I think I've found one more source of performance degradation:

I cannot reproduce the regression you see on Linux systems.
In fact, I see improvements:

x86_64-linux (Xeon E3-1230 v3):

2.1.5: 44.440000 0.000000 44.440000 ( 44.482789)
r48706: 32.410000 0.000000 32.410000 ( 32.437961)

i686-linux (Xen VM):
2.1.5: 80.300000 0.030000 80.330000 ( 80.337652)
r48706: 58.050000 0.000000 58.050000 ( 58.822390)

you need to compare performance of r48706 and 2.1.2 since the problem was introduced in 2.1.3.
r48706 is definitely better than 2.1.5, but 2.1.2 is still much faster.

Updated by normalperson (Eric Wong) over 9 years ago

Oops, OK. I was suspicious of [Feature #9325] hurting performance
(for cases where a hash function needs tuning).

Updated by os97673 (Oleg Sukhodolsky) over 9 years ago

Eric Wong wrote:

Oops, OK. I was suspicious of [Feature #9325] hurting performance
(for cases where a hash function needs tuning).

it looks like you mistyped the feature number :( #9325 is "Add make uninstall target" and I doubt it could cause any runtime problems ;)
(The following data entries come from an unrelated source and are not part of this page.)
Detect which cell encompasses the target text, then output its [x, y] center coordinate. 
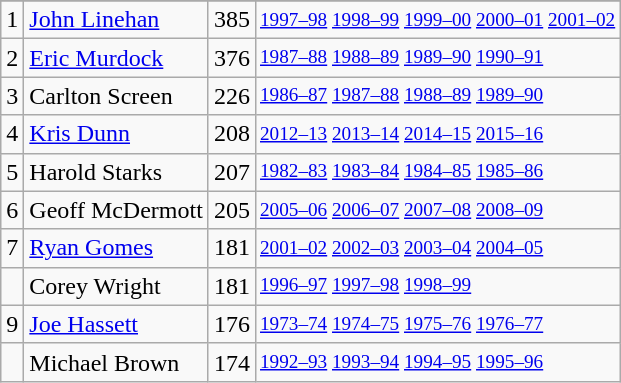
385 [232, 20]
4 [12, 134]
Corey Wright [116, 286]
7 [12, 248]
205 [232, 210]
176 [232, 324]
2001–02 2002–03 2003–04 2004–05 [437, 248]
5 [12, 172]
John Linehan [116, 20]
Eric Murdock [116, 58]
Harold Starks [116, 172]
376 [232, 58]
174 [232, 362]
Michael Brown [116, 362]
Joe Hassett [116, 324]
Geoff McDermott [116, 210]
208 [232, 134]
Carlton Screen [116, 96]
1986–87 1987–88 1988–89 1989–90 [437, 96]
6 [12, 210]
1982–83 1983–84 1984–85 1985–86 [437, 172]
1973–74 1974–75 1975–76 1976–77 [437, 324]
2 [12, 58]
2005–06 2006–07 2007–08 2008–09 [437, 210]
Ryan Gomes [116, 248]
1 [12, 20]
1997–98 1998–99 1999–00 2000–01 2001–02 [437, 20]
Kris Dunn [116, 134]
226 [232, 96]
3 [12, 96]
2012–13 2013–14 2014–15 2015–16 [437, 134]
1996–97 1997–98 1998–99 [437, 286]
1987–88 1988–89 1989–90 1990–91 [437, 58]
1992–93 1993–94 1994–95 1995–96 [437, 362]
9 [12, 324]
207 [232, 172]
Updated by normalperson (Eric Wong) over 9 years ago

Oops, [Feature #9425] (power-of-two hash sizes :)

Updated by os97673 (Oleg Sukhodolsky) over 9 years ago

Eric Wong wrote:

Oops, [Feature #9425] (power-of-two hash sizes :)
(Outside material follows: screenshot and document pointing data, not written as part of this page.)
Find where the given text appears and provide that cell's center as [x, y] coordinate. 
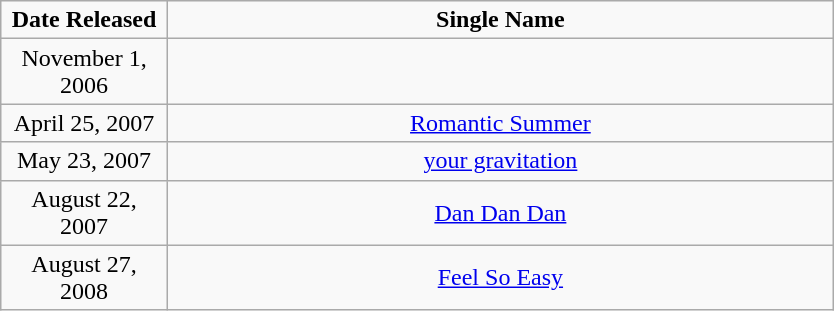
August 22, 2007 [84, 212]
Date Released [84, 20]
Dan Dan Dan [500, 212]
your gravitation [500, 161]
Romantic Summer [500, 123]
May 23, 2007 [84, 161]
August 27, 2008 [84, 278]
April 25, 2007 [84, 123]
Single Name [500, 20]
November 1, 2006 [84, 72]
Feel So Easy [500, 278]
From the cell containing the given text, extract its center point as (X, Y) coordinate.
If the problem is in implementation of hash function then I'd expect that simple Thread.current.hash instead of theHash[Thread.current] would show a performance degradation, but (as far as I can see) it is not.
If the cause of the problem is in Hash implementation than I'd expect that theHash[1] would show performance degradation too, but it is not.
IMHO it is something more subtle and it looks like it is somehow relates to #9940.

Updated by ko1 (Koichi Sasada) over 9 years ago

I found strange behaviour.

Using Hash.new, it is slow as you say:

Hash.new
ruby 2.2.0dev (2014-12-02 trunk 48684) [i386-mswin32_110]
  5.944000   0.000000   5.944000 (  5.979824)
ruby 2.0.0p402 (2014-02-11 revision 44911) [i386-mswin32_110]
  2.137000   0.000000   2.137000 (  2.152773)

but using Hash literal ({}), it is not slow:

{}
ruby 2.2.0dev (2014-12-02 trunk 48684) [i386-mswin32_110]
  1.357000   0.000000   1.357000 (  1.352916)
ruby 2.0.0p402 (2014-02-11 revision 44911) [i386-mswin32_110]
  1.607000   0.000000   1.607000 (  1.606704)

What difference?

Updated by ko1 (Koichi Sasada) over 9 years ago

I understood.

First hash (Hash.new) contains empty st table.
Second hash ({}) does not have st table (NULL).

So the performance is different.

Making an entry for second hash like that:

theHash = {}
theHash[Thread.current] = nil

also shows slow down:

ruby 2.2.0dev (2014-12-02 trunk 48684) [i386-mswin32_110]
  6.084000   0.000000   6.084000 (  6.107212)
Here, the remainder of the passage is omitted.